4.6.4 Further Discussion

This section proposes a novel MAGDM method wherein DEs’ evaluation information or attribute values are expressed by PDHLPFSs. To sum up, the main advantages of our proposed decision-making method have three aspects. First, it employs linguistic terms to denote the possible MDs and NMDs, which makes it easy to denote DEs’ assessment information both quantificationally and qualitatively. Second, it allows the existence of multiple MDs and NMDs, which is more capable of describing DEs’ high hesitancy in realistic complex decision-making problems. Third, it can also describe probabilistic information of each linguistic term, making it smoother to describe a decision-making group’s overall evaluation information. These three merits make our decision-making method more flexible and powerful. In addition, our MAGDM method is also more powerful than some existing decision-making approaches. First, compared with aforementioned decision-making method based on DHLPFSs, the newly developed MAGDM method under PDHLPFSs can more accurately depict DEs’ evaluation information, as it not only considers multiple MDs and NMDs but also take the probabilistic values of MDs and NMDs into consideration. Second, it is also more powerful than the method introduced by Hao et al. [55]. It is noted that the method proposed by Hao et al. [55] is based on PDHFSs, which use crisp numbers to denote the possible MDs and NMDs. Hence, Hao et al.’s [55] method only consider DEs’ quantitative evaluation values. In our proposed PDHLPFSs, the possible MDs and NMDs are denoted by linguistic terms, and hence our method can describe DEs’ evaluation values both quantificationally and qualitatively. We provide Table 12 to better demonstrate the advantages of our developed MAGDM method.

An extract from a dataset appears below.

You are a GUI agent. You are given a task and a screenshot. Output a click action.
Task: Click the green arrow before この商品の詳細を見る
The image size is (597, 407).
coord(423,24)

Table 12 Characteristics of some MAGDM methods

5 Conclusion Remarks

The LPFSs can effectively describe DEs’ evaluation values in complicated decision-making situations. However, the main drawbacks of LPFSs are they overlook multiple MDs and NMDs as well as their corresponding probabilistic information. The aim is to overcome the two shortcomings by probing extensions of LPFSs. We first proposed the DHLPFSs, which have the ability of effectively dealing with multiple MDs and NMDs. After it, we proposed AOs for DHLPFSs and applied in MAGDM method. we continued to consider the fact that members in DHLPFSs may have different frequencies, occurrences, and degrees of importance, we further generalize DHLPFSs to PDHLPFSs by considering not multiple MDs and NMDs but also their probabilities. We further showed how to use to PDHLPFSs to solve practical MAGDM problems. Numerical examples have demonstrated the effectiveness of our proposed novel MAGDM methods. In future research, we shall continue our study from two aspects. First, we are studying applications of our methods in more actual-life MAGDM methods. Second, we will study more extensions of LPFSs, such as cubic LPFSs, hesitant LPFSs, uncertain LPFSs, etc., to accommodate more complex decision-making environments and propose novel MAGDM methods to aid practitioners to make wise decisions.